José Ribeiro Soares Guimarães. Perfil do Trabalho Decente no Brasil: um olhar sobre as Unidades da Federação durante a segunda metade da década de 2000. Organização Internacional do Trabalho; Escritório da OIT no Brasil. Brasília: OIT, 2012.
Karl Marx. O Capital (Livro I). São Paulo: Boitempo, 2013 [1867].
Karl Marx. Salário, Preço e Lucro. Obras Escolhidas de Marx e Engels. São Paulo: Alfa-Omega, s/d, volume I, pp 333 a 378.
Pietro Basso. Tempos Modernos: jornadas Antigas (Vidas de trabalho no início do século XXI). Campinas: editora da Unicamp, 2018.
Notas
[i] Pietro Basso observa que na obra de Paul Samuelson, um dos principais economistas contemporâneos, o que determina toda lógica capitalista é o aumento da produtividade que “proporciona mais produtos e mais tempo livre”. Uma falácia semelhante a noção de salário como “preço do trabalho total”.

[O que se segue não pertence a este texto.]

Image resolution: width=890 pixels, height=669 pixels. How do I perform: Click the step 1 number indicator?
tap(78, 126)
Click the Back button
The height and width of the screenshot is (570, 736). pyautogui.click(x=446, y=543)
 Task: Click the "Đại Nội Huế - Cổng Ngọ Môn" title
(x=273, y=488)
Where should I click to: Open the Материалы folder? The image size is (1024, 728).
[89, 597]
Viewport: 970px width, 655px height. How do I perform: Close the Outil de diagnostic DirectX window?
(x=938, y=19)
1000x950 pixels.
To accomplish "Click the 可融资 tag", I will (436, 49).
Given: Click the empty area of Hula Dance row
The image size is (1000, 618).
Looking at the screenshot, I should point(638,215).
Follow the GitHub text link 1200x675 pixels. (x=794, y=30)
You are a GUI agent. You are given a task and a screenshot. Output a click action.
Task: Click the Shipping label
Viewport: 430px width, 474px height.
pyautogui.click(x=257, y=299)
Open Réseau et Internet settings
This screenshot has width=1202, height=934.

[ii] “Dou para que dês, faço para que dês, dou para que faças, faço para que faças”.
[iii] Marx (2013 [1867], p. 315).
[iv] Termos da OIT (Organização Internacional do Trabalho) que define como “trabalho adequadamente remunerado, exercido em condições de liberdade, equidade e segurança, capaz de garantir uma vida digna” (GUIMARÃES, 2012). Acesso em: https://www.ilo.org/sites/default/files/wcmsp5/groups/public/@americas/@ro-lima/@ilo-brasilia/documents/publication/wcms_234424.pdf.
[v] Eder Sader. Quando novos personagens entraram em casa: experiências. falas e lutas dos trabalhadores da Grande São Paulo, 1970-80. Rio de Janeiro: Paz e Terra, 1988.